In the performance we heard, the many solos were sung by members of the NIVE, some solos engaging, others pedestrian. Parrott had his singers pronouncing the Latin text in the French manner. The Benedictus – duet for soprano and baritone, harp and organ – was given a lively, pleasing reading by soprano Carmit Natan and baritone Guy Pelc. Seated on one side of the stage, the instrumental ensemble, though small, provided some illuminating tone painting of the texts, from the dramatic storm scene of
‘Why do the nations conspire
And the peoples plot in vain?’ (Psalm 2,1)
to the ethereal tranquility of the following “Gloria Patri”.
In general, the vocal ensembles provided plenty of musicality and interest in a performance that did not always manage to sweep the audience into the warm Romantic transcendency of the work.

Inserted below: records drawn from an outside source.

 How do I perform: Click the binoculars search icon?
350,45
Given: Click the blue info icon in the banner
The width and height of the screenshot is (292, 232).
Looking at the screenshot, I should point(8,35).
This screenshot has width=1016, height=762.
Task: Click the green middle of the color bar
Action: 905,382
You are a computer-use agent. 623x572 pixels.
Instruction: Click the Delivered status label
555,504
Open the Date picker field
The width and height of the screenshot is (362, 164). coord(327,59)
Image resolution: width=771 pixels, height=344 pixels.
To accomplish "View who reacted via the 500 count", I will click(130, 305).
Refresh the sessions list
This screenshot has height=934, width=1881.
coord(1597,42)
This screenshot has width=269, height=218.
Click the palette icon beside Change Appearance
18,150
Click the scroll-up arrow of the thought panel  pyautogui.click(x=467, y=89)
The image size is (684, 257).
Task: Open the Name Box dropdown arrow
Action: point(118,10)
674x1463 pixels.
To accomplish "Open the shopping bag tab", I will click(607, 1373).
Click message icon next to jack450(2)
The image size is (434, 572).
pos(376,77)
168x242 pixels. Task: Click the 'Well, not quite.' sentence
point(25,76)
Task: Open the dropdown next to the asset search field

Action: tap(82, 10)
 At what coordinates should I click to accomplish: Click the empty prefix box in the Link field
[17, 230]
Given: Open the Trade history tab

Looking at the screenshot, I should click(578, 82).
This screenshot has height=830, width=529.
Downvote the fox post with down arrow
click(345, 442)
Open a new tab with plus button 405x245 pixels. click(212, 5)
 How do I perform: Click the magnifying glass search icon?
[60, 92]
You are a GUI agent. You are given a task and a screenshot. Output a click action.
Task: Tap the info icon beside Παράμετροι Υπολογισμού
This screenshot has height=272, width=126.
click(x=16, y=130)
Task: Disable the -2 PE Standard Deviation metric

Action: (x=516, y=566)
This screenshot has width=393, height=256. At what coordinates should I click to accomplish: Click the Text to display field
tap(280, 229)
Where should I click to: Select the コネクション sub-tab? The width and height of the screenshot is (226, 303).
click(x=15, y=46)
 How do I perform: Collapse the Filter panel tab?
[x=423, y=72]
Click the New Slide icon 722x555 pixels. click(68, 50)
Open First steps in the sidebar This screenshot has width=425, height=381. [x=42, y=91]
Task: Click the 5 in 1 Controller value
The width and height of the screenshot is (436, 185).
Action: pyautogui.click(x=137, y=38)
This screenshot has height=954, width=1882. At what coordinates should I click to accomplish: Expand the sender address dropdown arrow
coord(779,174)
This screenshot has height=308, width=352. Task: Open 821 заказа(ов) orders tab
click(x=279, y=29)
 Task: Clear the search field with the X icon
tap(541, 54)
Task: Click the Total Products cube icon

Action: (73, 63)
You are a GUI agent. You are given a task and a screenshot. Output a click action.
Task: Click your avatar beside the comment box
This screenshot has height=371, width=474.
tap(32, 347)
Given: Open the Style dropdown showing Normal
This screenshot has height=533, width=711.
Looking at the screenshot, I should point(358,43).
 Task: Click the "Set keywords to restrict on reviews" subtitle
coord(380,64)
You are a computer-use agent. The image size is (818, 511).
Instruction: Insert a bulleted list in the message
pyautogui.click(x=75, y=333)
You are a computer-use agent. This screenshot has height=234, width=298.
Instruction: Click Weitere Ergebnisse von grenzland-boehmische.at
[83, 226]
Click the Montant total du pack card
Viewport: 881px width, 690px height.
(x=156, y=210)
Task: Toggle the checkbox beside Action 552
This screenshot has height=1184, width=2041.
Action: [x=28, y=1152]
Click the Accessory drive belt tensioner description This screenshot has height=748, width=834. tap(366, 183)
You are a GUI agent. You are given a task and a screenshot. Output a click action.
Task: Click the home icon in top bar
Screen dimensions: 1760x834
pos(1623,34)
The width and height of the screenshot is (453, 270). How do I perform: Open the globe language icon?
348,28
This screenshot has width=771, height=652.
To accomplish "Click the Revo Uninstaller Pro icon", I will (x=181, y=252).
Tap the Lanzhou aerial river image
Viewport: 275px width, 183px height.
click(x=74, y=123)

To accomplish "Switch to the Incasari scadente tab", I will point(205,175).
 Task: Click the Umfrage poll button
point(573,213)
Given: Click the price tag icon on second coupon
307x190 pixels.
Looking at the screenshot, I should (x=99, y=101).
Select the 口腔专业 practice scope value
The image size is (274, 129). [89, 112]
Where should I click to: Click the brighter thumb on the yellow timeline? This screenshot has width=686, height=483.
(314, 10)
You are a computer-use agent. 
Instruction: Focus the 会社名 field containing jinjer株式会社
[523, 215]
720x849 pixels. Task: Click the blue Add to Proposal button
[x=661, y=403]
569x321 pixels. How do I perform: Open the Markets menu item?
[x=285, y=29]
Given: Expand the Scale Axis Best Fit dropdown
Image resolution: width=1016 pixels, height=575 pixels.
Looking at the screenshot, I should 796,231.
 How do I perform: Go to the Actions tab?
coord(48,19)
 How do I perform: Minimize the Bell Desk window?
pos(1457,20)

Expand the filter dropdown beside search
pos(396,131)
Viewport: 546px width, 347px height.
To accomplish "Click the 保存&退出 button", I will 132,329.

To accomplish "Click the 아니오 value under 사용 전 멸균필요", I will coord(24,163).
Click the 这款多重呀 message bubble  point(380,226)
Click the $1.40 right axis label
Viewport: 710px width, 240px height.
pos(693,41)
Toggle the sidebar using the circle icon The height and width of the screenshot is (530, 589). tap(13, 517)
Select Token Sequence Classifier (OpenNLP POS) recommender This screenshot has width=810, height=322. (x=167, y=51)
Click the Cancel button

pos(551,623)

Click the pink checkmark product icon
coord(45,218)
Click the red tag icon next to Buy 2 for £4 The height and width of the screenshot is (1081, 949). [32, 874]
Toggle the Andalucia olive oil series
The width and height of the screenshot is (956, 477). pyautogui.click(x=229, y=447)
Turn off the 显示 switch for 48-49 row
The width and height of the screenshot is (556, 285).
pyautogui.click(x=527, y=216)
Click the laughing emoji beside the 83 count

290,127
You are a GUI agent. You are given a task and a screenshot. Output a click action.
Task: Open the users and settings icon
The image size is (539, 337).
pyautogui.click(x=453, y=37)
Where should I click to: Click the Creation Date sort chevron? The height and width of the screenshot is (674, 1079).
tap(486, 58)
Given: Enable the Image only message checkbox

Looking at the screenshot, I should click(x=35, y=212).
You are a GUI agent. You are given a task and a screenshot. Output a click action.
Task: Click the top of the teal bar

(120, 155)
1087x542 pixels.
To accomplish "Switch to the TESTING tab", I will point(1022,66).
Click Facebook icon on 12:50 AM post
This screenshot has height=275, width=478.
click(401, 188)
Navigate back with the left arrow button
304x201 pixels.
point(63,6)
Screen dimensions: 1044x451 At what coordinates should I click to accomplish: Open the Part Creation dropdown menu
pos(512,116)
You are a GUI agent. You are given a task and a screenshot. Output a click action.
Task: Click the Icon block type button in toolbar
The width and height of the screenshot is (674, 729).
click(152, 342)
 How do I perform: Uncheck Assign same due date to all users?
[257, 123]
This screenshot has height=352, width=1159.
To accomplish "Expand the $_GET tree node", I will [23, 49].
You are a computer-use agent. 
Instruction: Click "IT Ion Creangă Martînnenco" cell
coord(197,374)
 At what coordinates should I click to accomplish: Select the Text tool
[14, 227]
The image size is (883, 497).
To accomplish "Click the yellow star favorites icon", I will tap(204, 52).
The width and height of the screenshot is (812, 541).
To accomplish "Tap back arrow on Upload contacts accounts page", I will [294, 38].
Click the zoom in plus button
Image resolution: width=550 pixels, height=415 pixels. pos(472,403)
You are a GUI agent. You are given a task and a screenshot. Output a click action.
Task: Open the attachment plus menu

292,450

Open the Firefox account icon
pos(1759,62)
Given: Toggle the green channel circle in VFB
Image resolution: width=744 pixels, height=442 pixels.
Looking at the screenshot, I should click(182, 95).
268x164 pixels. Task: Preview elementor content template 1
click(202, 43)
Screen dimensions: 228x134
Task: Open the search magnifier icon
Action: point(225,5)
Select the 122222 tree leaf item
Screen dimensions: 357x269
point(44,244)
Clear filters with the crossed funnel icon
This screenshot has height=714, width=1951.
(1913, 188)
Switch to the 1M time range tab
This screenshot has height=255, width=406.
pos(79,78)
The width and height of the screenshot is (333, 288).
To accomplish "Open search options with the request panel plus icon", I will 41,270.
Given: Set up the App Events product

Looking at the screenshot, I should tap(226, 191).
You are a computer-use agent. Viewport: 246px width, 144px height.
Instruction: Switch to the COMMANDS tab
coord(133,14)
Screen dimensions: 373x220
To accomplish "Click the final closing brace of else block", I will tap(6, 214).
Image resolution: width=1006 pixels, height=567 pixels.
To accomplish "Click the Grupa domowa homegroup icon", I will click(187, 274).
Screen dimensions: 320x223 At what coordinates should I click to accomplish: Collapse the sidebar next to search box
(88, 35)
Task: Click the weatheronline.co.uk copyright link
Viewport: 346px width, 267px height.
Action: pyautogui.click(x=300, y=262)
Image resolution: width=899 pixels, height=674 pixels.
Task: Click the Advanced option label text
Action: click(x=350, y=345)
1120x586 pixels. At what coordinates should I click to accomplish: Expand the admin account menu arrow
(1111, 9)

There is no doubt that the dry, uncompromising acoustic of the Khan theatre worked against the sparkle usually generated by the work, plus the fact that an electronic organ is no substitute for the timbre and character of the pipe organ.
It was Saint-Saëns, Fauré’s teacher at the Niedemeyer School for Church Musicians, who initially encouraged the young Fauré to compose. Gabriel Fauré (1845-1924) began to compose his Requiem opus 48 in 1887, making a point of deviating from the overloaded, sentimental and bombastic operatic writing of his day. His use of texts for a Requiem also deviated from what was conventional. Despite Fauré’s being an agnostic, one can not ignore the powerful spirituality evident throughout the work, its harmonic language based on plainchant and modal writing.
A larger ensemble accompanied the NIVE in this performance of Fauré’s Requiem. The opening Kyrie, dramatic and fateful, ‘cellos and double bass creating a dark backdrop for this movement, set the scene for Parrott’s reading of the work, for his emphasis of the play of light and dark, with tempestuousness transforming into delicately reflective, spiritual moments of consolation. Parrott’s interpretation of the work was not one of conservative restraint. The audience enjoyed the choir’s rich mix of timbres together with Fauré’s palette of instrumental color, as in the shimmering Sanctus (Holy, Holy), glistening with violin and harp. Baritone Guy Pelc carried the lion’s share of solos convincingly, his voice luxuriant, his performance imbued with feeling. He was joined by the choir in an involving performance of the “Libera me” (Free me, Lord), in which Fauré paints a fearful and personal vision of “Judgement Day”. The “Pie Jesu” (Merciful Jesus) with its cradle-like rocking lilt, was performed neither by a boy soprano nor by a countertenor: soprano Carmit Natan performed the simple, childlike prayer with melodious tranquility. Parrott conveyed the work’s message, quoted by the composer himself as being “dominated…by a very human feeling of faith in eternal rest”. Fauré, the organist of the Madeleine in Paris, threads the haunting, sublime sounds of the organ through the entire work. Once again, the absence of the sonority and presence of a pipe organ was a disadvantage.